1.1 Overview of the Multitenant Architecture

Figure 1-1 Multi-Tenant Architecture



Table 1-1 Overview of the Multi-Tenant Architecture

Field Description
Container Database The CDB is a collection of schemas, schema objects, and non-schema objects to which all PDBs belong.

Every CDB has one and only one root container named CDB$ROOT. The root stores the system metadata required to manage PDBs. All PDBs belong to the root. The system container is the CDB root and all PDBs that belong to this root.
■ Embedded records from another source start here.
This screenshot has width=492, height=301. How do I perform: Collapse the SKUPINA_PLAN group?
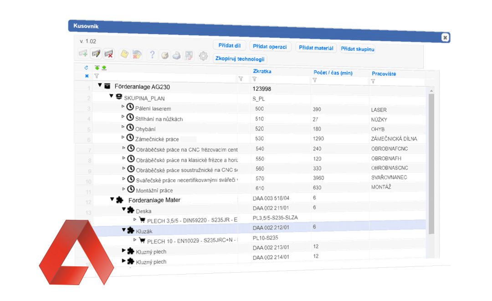(x=111, y=96)
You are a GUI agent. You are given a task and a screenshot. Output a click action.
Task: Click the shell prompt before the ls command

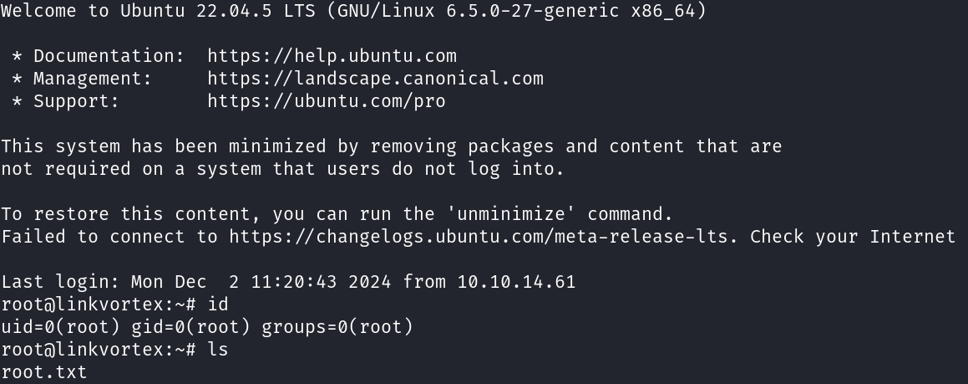pos(99,350)
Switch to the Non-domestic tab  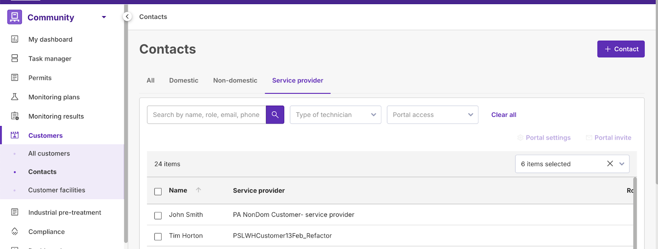coord(235,80)
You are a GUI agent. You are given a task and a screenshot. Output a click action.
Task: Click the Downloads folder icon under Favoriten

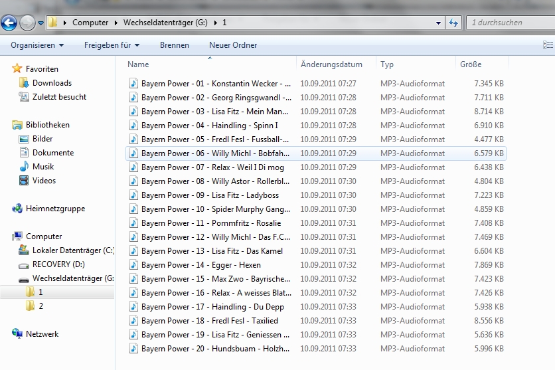[x=24, y=83]
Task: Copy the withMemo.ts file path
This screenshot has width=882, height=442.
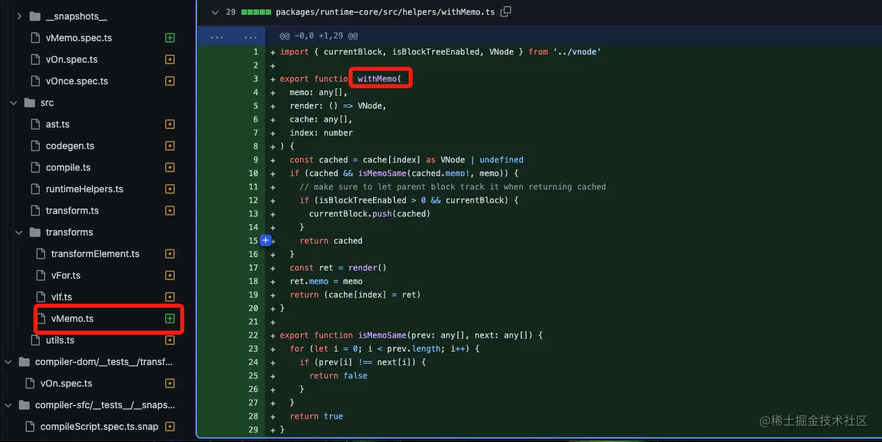Action: [x=504, y=11]
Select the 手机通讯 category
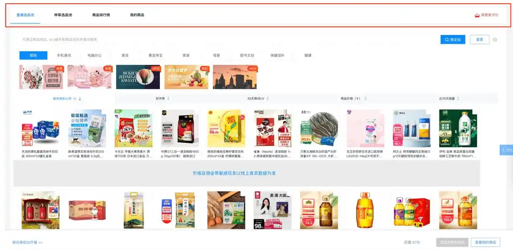 coord(64,55)
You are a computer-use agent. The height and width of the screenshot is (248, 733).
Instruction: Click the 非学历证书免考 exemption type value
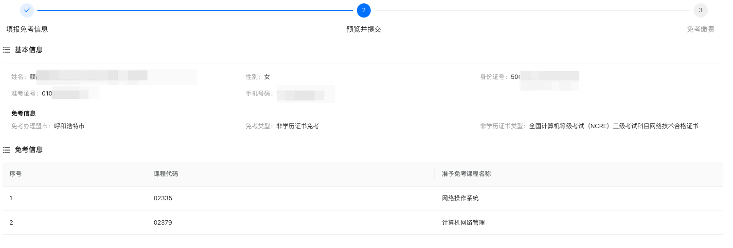297,126
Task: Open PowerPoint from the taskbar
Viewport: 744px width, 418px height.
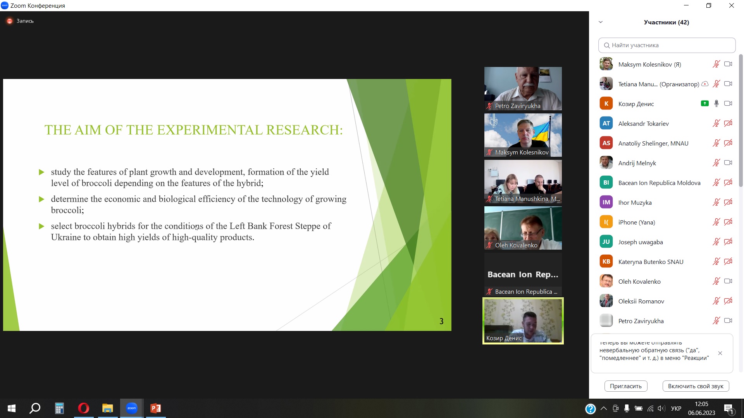Action: [x=155, y=408]
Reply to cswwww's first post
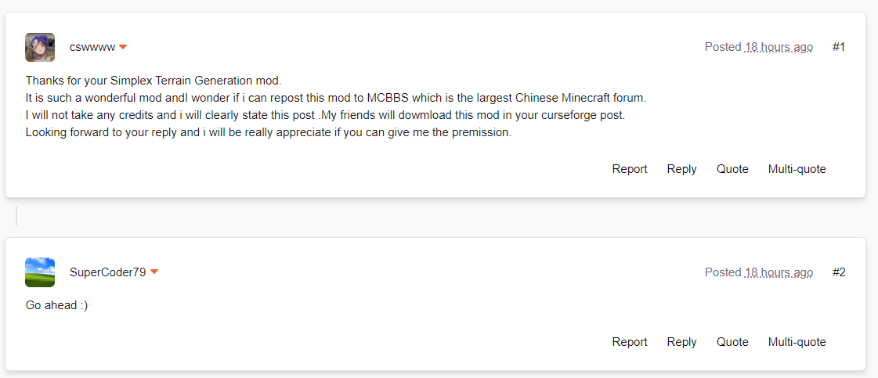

The CDB root does not store user data. Oracle recommends that you do not add common objects to the root or modify Oracle-supplied schemas in the root. However, you can create common users and roles for database administration. A common user with the necessary privileges can switch between containers.
Application Root Consider an application root as an application-specific root container. It serves as a repository for a master definition of an application back end, including common data and metadata. To create an application root, connect to the CDB root and specify the AS APPLICATION CONTAINER clause in a CREATE PLUGGABLE DATABASE statement.
Seed PDB Unlike a standard PDB, a seed PDB is not intended to support an application. Rather, the seed is a template for the creation of PDBs that support applications. To accelerate creation of application PDBs within an application container, you can create an application seed. An application container contains either zero or one application seed.
Application PDB An application PDB belongs to exactly one application container. Unlike PDBs plugged in to the CDB root, application PDBs can share a master application definition within an application container. For example, a user_details table in an application root might be a data-linked common object, which means it contains data accessible by all application PDBs plugged in to this root. PDBs that do not reside within the application container cannot access its application common objects.